BMS Security: 3 Tips for OEMs to Better Protect Their Devices for Local and Remote Connections
Connected Building Management Systems (BMS) definitely make a difference in terms of increasing operational performance, reducing energy and maintenance costs, and improving building health and safety. None of this could happen if it weren’t for Original Equipment Manufacturers (OEMs) like you who supply building owners and facilities managers with IIoT and Cloud-enabled devices that, together with IIoT gateways and/or the Cloud, help the BMS run more cost effectively and efficiently.
But do you ever feel like it’s nearly impossible to stay on top of emerging technology trends while also trying to introduce device updates and new products? Do you find yourself unable to keep up with device-related security concerns?
As an OEM that works hard at creating value-added products and services for your customers, no doubt it can be frustrating to have new, more sophisticated cybersecurity challenges continually thrown at you. So, it’s important to know what the current industry standards and best practices are—and to adhere to them.
The truth is that the onus is on OEMs to keep up with device security concerns. Spoiler alert: If you only focus on optimizing equipment without also focusing on the cybersecurity of your devices, you’re putting your customers at risk for cyberattacks through their BMS and SCADA.
The good news is that you can do something about it. Here are 3 tips to help you ensure that your smart, connected, and Cloud-enabled OEM devices and products are more secure against cyberattacks.
1. Prioritize Security
Connected and Cloud-enabled commercial and industrial equipment has become essential to seamless and automated operations. Couple that with the fact that cyber threats are growing in frequency and sophistication, and you have a recipe for a security disaster. OEM devices are not immune to attack. Quite the opposite, in fact.
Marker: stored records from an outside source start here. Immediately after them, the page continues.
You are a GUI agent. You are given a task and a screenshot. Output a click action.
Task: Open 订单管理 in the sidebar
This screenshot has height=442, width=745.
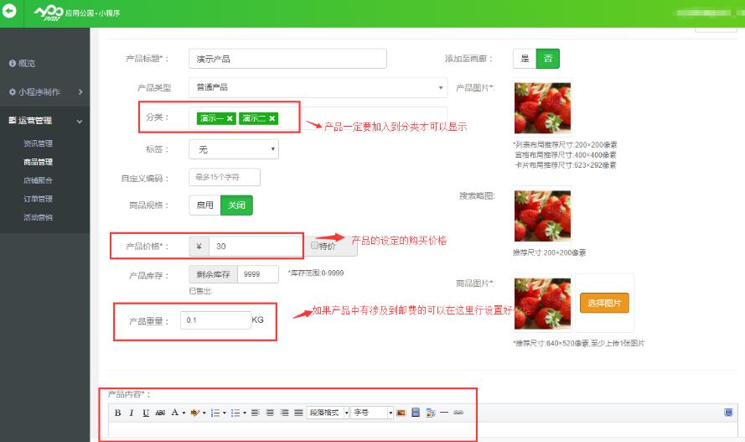click(38, 199)
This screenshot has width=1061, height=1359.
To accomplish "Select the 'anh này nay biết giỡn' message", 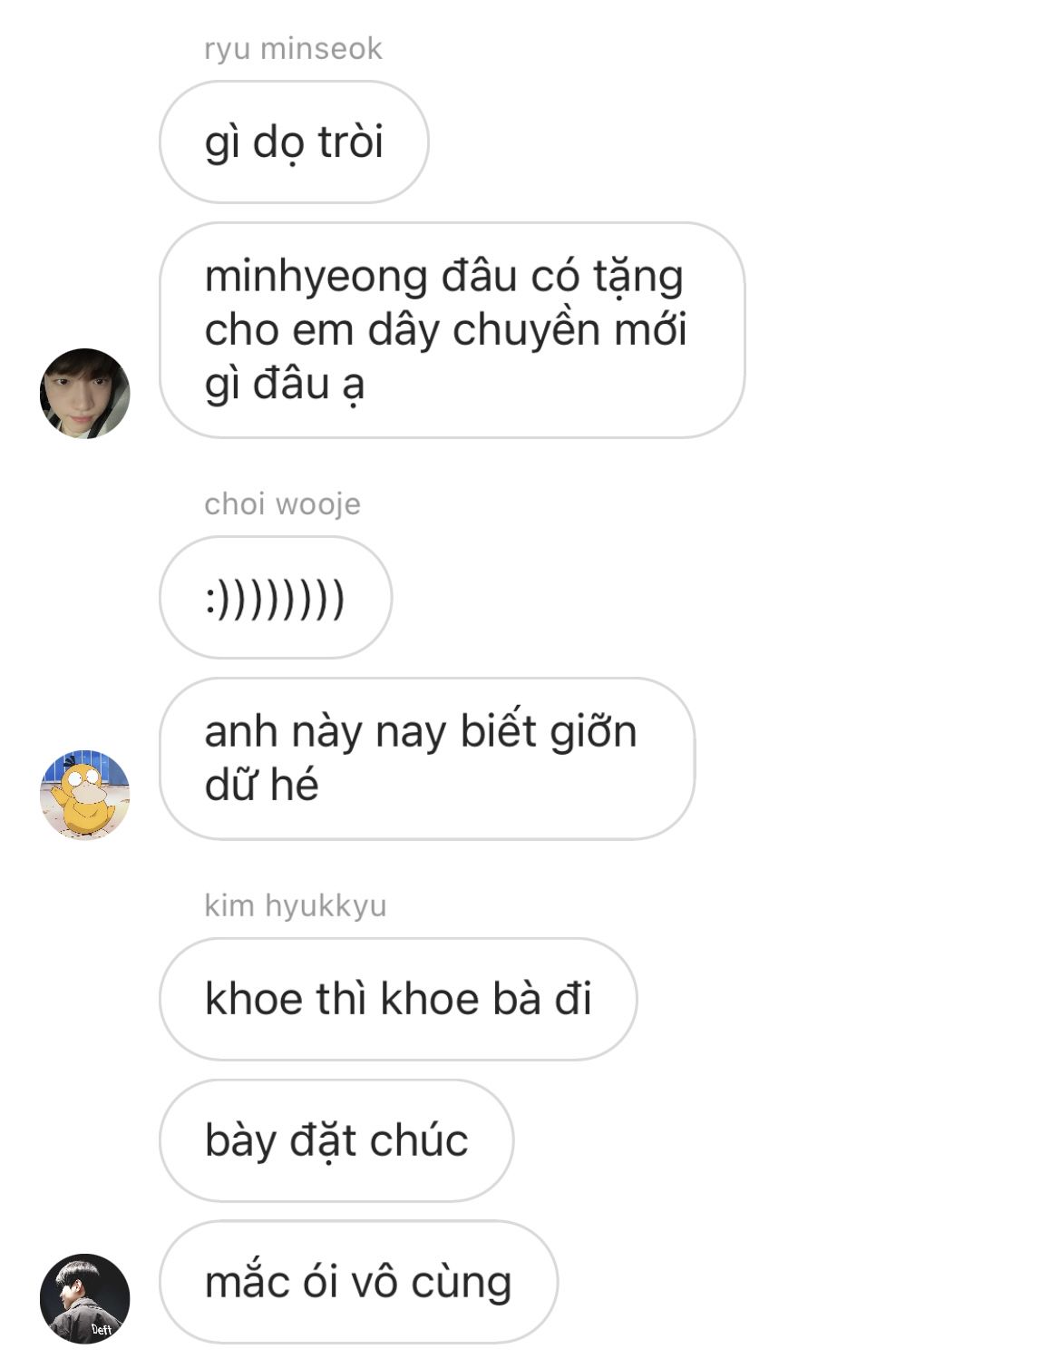I will click(427, 758).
Just do an online search of “BMS cyberattacks” and you’ll find headline after headline detailing the disastrous tales of cyberattacks that have happened to some of the most well-known organizations around the world; and all because hackers got in through an HVAC or other building management system.
The best time to think about the security stature of everything from boilers to elevators to fire alarm panels is at the start of a new product design or update so security can be baked into the device from the very beginning and to continue it all the way to the end-user application, employing the latest industry standards and best practices. Remember, you cannot adequately protect against hackers if you’re merely adding a one-off security layer on top of a product or solution after it’s been developed and released. It’s simply not enough.
2. Team-up With Security-Minded Partners
Chances are, if you are a small- to medium-sized OEM, you likely do not have a team of IT professionals to help make your devices smarter, connected, and Cloud-enabled. In fact, with rising costs and pandemic-fueled supply chain shortages, it seems that OEMs of every size are operating with lean budgets and reduced staffing.
But that doesn’t negate the need for security expertise, including keeping up with IIoT cybersecurity standards and best practices. Of course, that doesn’t have to mean hiring an in-house team. On the contrary, that’s where the right security-focused technology solution providers and industry partners can help. The key is to pick a partner that is doing the heavy lifting by building their solutions from the ground up using best-practice security measures, including adhering to standards, and engaging in robust penetration testing.
3. Verify Your Partner’s Security Measures, Too.
Like it or not, as the OEM you are responsible for making sure that any provider or partner solution you integrate into your devices (including Cloud and building automation gateways) are designed to be secure. You can’t tell by looking and you certainly shouldn’t believe the sales hype. Instead, do your due diligence. How? By asking for proof of industry certifications and third-party security testing. If your provider or partner is taking security seriously, you can bet they’ve submitted their products and solutions to third-party companies for rigorous security testing.
Here at MSA we are adamant about putting our FieldServer™ gateway and Cloud-based solutions to the test. MSA routinely conducts penetration testing on our IIoT gateways and Cloud solutions.
We challenge our third-party testers to relentlessly hack, crack, and compromise our devices in an attempt to invalidate them as being secure against cyberattack. If they find a vulnerability—and sometimes, they do—you can be sure that we take appropriate measures to secure our solutions.
Not only does our third-party partner test annually, but they also do monthly security runs based on the latest trends in hacking and security. Whether you’re using a FieldServer solution or something else, be sure that your partner has a partner that tirelessly tests and retests for cyberattack vulnerability.
Can Security Breaches Still Happen?
There is no such thing as a 100% fail-safe product. Regardless of how much security is built into a product or how much it is rigorously tested for vulnerabilities, hacks still happen. That’s because malicious attackers are continually finding new ways to penetrate organizations.